There were an estimated 438,012 homes underwater in Los Angeles and Orange counties in the third quarter. A home is underwater when the outstanding debt on the property is more than what the home would fetch in a sale.
That represented about 25.9% of homes with mortgages in the region, down from 28.9% in the second quarter.
The website estimates that there is roughly $58.9 billion worth of negative equity in the two counties.
In a news release, Zillow chief economist Stan Humphries said the decrease in negative equity should help homeowners looking to refinance out of costly loans or sell their properties. Of homes that were in negative equity at the end of the third quarter, 2 in 5 were underwater by 20% or less, Zillow estimated.

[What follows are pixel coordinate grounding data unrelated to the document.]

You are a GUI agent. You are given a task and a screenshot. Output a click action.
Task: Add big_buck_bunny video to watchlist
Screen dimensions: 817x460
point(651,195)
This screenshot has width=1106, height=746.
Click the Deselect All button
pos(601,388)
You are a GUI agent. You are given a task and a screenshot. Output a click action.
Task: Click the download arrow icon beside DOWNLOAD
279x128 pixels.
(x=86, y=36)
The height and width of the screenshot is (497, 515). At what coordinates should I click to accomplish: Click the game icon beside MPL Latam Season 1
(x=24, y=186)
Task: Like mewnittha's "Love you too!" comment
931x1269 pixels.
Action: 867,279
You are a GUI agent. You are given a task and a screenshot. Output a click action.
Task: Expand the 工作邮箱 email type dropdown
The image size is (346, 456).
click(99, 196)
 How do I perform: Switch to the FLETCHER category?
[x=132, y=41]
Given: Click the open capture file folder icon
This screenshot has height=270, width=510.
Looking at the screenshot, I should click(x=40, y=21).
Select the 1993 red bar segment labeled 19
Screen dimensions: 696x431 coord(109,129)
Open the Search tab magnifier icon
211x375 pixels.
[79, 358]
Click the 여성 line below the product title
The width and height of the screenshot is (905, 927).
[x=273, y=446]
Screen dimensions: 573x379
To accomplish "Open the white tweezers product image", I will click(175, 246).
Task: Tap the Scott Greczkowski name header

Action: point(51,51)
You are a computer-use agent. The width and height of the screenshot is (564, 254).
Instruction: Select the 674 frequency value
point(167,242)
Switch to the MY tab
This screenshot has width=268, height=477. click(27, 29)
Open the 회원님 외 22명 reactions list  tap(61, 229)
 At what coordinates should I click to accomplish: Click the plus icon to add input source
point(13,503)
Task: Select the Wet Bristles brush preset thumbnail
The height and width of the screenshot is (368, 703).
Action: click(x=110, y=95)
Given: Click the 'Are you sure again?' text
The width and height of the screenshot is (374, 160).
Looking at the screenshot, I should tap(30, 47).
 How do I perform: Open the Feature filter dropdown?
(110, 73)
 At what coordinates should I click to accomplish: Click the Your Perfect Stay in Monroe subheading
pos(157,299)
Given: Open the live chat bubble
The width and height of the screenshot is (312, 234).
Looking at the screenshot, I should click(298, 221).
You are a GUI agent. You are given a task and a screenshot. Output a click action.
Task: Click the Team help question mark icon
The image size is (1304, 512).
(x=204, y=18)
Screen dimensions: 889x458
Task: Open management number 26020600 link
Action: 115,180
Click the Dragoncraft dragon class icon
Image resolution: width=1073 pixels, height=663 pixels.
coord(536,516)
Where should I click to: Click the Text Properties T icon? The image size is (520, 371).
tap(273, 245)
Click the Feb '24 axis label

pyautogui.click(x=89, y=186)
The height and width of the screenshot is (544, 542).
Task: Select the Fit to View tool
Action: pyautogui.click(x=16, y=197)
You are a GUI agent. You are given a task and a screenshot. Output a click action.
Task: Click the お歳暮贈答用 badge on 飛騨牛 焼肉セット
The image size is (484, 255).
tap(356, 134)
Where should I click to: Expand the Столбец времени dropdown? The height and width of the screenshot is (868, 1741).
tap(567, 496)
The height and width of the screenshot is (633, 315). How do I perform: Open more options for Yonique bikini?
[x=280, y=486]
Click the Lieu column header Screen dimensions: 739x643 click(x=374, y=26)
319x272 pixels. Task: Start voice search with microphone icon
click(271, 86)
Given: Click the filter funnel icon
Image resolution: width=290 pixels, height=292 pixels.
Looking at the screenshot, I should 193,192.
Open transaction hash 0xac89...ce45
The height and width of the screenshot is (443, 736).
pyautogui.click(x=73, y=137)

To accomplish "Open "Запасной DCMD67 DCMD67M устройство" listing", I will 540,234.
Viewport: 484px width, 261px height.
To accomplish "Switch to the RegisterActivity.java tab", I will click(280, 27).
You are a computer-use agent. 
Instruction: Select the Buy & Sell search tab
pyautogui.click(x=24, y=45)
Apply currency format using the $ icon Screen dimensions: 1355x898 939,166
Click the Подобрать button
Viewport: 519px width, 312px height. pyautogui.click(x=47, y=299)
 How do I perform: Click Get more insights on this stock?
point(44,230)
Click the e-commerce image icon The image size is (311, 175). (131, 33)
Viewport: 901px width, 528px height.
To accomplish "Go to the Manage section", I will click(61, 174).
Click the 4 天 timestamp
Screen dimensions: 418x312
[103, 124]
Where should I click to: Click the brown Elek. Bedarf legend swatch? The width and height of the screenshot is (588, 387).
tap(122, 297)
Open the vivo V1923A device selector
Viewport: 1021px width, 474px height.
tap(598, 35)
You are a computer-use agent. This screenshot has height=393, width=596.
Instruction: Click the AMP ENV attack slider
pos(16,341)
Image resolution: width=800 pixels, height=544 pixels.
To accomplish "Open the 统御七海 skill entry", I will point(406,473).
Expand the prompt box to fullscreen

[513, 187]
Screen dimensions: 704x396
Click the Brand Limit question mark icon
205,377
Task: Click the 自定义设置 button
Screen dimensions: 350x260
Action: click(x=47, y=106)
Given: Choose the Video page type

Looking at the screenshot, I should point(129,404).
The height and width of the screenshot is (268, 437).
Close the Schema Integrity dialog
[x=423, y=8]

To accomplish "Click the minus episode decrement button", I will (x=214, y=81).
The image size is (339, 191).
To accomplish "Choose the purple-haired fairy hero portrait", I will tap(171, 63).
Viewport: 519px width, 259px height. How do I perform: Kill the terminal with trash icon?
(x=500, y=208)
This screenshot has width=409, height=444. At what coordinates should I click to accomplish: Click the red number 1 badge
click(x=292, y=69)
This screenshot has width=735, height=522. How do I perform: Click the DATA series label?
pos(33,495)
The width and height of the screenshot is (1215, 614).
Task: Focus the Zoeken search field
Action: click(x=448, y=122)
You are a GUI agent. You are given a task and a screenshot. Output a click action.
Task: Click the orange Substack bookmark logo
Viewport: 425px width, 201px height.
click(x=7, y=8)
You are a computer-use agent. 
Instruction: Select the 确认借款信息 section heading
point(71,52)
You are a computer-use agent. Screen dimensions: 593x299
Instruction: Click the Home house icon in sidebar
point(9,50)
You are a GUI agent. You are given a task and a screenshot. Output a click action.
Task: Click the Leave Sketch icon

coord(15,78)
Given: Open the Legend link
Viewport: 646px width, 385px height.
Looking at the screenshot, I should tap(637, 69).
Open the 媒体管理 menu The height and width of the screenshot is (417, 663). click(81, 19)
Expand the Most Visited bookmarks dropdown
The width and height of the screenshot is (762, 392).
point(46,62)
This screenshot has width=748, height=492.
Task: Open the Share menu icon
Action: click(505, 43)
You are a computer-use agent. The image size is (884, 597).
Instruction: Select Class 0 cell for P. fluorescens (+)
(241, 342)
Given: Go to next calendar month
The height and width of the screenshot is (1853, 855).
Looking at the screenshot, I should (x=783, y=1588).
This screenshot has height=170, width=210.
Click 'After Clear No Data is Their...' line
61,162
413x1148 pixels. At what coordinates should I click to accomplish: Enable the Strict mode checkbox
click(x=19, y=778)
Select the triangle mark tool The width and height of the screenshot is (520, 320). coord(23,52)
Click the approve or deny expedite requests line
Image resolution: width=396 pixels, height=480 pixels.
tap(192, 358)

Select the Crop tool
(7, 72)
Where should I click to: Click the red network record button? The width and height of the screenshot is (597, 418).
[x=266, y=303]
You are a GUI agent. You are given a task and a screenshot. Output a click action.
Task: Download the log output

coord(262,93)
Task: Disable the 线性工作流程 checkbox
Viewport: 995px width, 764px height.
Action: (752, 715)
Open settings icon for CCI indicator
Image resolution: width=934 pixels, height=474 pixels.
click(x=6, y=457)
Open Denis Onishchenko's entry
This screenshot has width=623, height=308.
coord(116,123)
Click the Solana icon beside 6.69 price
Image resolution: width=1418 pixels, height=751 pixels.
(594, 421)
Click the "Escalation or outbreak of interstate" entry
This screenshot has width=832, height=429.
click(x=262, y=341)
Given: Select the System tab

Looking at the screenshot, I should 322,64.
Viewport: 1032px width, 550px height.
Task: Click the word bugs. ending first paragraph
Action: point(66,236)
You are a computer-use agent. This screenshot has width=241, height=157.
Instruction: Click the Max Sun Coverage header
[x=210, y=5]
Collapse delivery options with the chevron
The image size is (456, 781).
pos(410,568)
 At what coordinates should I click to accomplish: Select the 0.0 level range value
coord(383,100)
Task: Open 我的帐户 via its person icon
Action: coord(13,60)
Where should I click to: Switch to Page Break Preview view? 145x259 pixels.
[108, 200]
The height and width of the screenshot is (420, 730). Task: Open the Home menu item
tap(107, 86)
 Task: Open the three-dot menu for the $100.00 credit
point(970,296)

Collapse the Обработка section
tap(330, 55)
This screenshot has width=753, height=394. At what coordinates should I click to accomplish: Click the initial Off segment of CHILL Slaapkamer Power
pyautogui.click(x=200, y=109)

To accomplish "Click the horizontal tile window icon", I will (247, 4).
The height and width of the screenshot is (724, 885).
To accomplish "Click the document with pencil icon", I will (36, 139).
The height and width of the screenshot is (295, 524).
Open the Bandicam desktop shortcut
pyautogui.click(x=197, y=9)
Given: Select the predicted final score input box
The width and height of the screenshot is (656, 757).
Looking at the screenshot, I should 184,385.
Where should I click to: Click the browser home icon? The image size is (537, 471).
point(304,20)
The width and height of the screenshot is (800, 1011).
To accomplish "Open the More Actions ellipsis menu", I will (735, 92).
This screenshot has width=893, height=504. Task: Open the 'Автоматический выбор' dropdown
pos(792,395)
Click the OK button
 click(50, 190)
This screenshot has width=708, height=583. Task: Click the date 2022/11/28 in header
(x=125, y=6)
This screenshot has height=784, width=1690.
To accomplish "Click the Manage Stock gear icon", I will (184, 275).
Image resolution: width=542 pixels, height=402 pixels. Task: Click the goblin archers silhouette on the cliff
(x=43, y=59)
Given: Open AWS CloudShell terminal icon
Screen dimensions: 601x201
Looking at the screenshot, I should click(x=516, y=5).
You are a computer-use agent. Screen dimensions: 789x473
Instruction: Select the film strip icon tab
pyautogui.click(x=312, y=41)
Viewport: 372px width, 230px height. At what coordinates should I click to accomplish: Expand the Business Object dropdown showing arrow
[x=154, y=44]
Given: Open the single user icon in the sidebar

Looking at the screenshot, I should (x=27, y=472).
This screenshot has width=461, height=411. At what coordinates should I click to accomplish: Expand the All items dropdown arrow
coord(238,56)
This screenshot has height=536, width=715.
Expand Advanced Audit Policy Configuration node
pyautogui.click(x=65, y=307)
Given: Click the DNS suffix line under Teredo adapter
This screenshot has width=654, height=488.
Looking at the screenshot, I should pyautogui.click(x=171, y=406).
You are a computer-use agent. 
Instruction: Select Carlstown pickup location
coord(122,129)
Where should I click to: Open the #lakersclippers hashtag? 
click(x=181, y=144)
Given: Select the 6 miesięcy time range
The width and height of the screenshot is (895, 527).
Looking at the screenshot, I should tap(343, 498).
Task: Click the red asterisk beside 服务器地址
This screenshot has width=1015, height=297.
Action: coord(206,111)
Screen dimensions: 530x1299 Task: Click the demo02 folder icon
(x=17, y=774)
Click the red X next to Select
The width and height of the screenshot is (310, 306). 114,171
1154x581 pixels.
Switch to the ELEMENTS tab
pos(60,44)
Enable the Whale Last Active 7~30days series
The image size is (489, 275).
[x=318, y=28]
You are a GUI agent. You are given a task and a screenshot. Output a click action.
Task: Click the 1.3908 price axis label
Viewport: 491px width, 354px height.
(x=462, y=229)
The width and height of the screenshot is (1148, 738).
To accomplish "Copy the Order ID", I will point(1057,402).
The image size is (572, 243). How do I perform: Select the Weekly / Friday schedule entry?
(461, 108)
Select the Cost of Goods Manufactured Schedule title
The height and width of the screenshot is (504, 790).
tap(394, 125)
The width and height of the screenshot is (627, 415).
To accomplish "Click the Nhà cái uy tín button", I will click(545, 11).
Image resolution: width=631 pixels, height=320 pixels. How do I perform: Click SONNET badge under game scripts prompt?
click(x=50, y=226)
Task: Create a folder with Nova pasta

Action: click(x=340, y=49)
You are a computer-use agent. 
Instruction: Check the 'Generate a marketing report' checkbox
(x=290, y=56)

“A substantial number of homes are still locked up in negative equity, unable to enter the existing resale market despite the desires of their owner,” Humphries said. “The housing market has found real momentum of its own but is not immune from shocks to the broader economy.”
Nationally, homes with negative equity declined to 28.2% of all homes in the third quarter from 30.9% in the previous quarter. It was the first time that Zillow’s report had noted negative equity falling below 30%.
Slightly more than 14 million U.S. homeowners with a mortgage were underwater last quarter, down from 15.3 million in the second quarter. Of the 30 major metropolitan area covered in the Zillow report, the ones with the biggest drops in negative equity were Phoenix, Las Vegas, Denver, Sacramento and Orlando, Fla.